The very presence of the vice figures on the stage demonstrates Everyman’s sinfulness. Fellowship tells him:

“And yet if thou wilt cat, and drink, and make good cheer,

Or haunt to women the lusty company,

I would not forsake you while the day is clear,”

This clearly demonstrates the gluttony and Lust have long held him in their grip. His declaration for the love of Good is a distinct proof of his covetousness. On the advice of Good Deeds, knowledge leads Everyman to Confession from whom he receive contrition and Penance. He wears the robe of contrition and scourges himself.

Everyman as a Morality play is far more perfect in design than all other Moralities, Collier characterizes the play as “one of the most perfect allegories ever formed”. The praise is certainly not extravagant. For the texture of the plot is both simple and strong, in strict consonance with its stern and serious home. The frame of reference has been consistently didactic Intended for the Christian audience, the play is based upon orthodox Christian dogma and rituals.

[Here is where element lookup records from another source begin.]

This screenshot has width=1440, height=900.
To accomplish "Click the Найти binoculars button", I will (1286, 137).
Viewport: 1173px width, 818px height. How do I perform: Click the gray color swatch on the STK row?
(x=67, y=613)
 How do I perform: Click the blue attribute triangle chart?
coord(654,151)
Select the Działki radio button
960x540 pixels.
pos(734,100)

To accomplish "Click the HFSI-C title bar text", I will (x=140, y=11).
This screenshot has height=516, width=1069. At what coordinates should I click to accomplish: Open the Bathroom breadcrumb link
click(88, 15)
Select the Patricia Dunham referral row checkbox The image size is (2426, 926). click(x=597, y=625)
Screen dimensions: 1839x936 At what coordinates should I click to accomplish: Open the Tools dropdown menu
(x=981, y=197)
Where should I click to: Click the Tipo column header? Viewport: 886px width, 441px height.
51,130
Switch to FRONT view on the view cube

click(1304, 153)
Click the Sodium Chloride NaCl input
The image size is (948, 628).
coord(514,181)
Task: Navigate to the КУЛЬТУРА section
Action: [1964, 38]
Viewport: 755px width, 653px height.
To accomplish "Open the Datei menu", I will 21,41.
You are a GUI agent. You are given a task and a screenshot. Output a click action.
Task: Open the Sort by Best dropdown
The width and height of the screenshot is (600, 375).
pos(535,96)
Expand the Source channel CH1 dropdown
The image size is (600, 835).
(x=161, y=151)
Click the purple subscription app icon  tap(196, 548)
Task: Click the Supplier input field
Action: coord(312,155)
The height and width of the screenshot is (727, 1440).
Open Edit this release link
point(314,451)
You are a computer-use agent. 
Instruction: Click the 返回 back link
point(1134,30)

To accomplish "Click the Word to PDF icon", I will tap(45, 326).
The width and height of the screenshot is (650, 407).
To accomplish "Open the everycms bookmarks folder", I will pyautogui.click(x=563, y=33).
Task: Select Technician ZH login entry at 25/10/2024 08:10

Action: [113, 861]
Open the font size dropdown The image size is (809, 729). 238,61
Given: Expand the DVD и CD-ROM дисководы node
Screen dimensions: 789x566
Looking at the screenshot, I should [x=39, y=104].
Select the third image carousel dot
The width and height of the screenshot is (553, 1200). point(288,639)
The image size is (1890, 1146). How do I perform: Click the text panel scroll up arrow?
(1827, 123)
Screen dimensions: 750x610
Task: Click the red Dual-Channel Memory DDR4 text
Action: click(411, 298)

Allegory is a significant feature of a Morality play. Felix Schelling is categorical in her statement that “allegory is the distinguishing mark of the moral plays.” Allegory is used to convey a moral lesson about religious and ethics —Social and civil. “The morality play is a special kind of play in which mankind, symbolically or allegorically presented works out his only possible salvation” Allegory is the means, and didactic intention is the effect Wisdom. The Castle of Perseverance, Mankind, and Everyman are all allegorical and didactic at the same time. Wisdom begins with a dialogue between wisdom and Anima. Wisdom instructs the soul to avoid Sin. In the Prologue to the Castle of Perseverance the playwright tells the audience about the purpose of the play. In conclusion God warns them about the Day of Last Judgment. They should therefore, avoid a life of sin, and lead a life of righteousness to be squared eternal bonfire. Mankind inculcates supreme lesson that good works and a virtuous life can alone bring about man’s spiritual salvation. In Everyman the Doctor delivers a sermon;

“This moral man may have in mind,

Ye hearers, take it of worth, old, and young.”

Unlike most of the Morality Plays Everyman does not end in mere holy counsel. The crucial transformation of Everyman is intensely dramatic and soul stirring. The state of transformation is a slow but painful process. Everyman so long depended upon worldly goods and external attributes. But with the summons of Death he takes stock of his belonging, and becomes increasingly conscious of his spiritual illness. In the house of Salvation, he comes across Confession, who prescribes contrition and penance for his illness. For attaining God’s mercy he unhesitatingly scourges himself. He has no more doubt and vacillation. He prays to Christ and acknowledges him as the redeemer. This change is demonstrated. Porter points out in three ways: First, Goods Deeds, who has been hobbled by Everyman’s sins, rises before the eyes of all to accompany Everyman on his journey: Second, Knowledge provides Everyman with a patient’s garment in token of his contrition, which Everyman willingly puts on: Third, Everyman’s book of reckoning, which previously has been rendered illegible by his sins, is now seen to be clear.

The theme of Everyman is unmistakably serious and didactic and yet the playwright has not left out humorous touches altogether. The Miracle plays afforded ample opportunities for humorous treatment. The Morality Plays did not. In Everyman the reply of Cousin to Everyman’s request to accompany him is certainly humorous :

“No by our Lady ; I have a cramp in my toe.” The plea, no doubts, flimsy, rouses over laughter.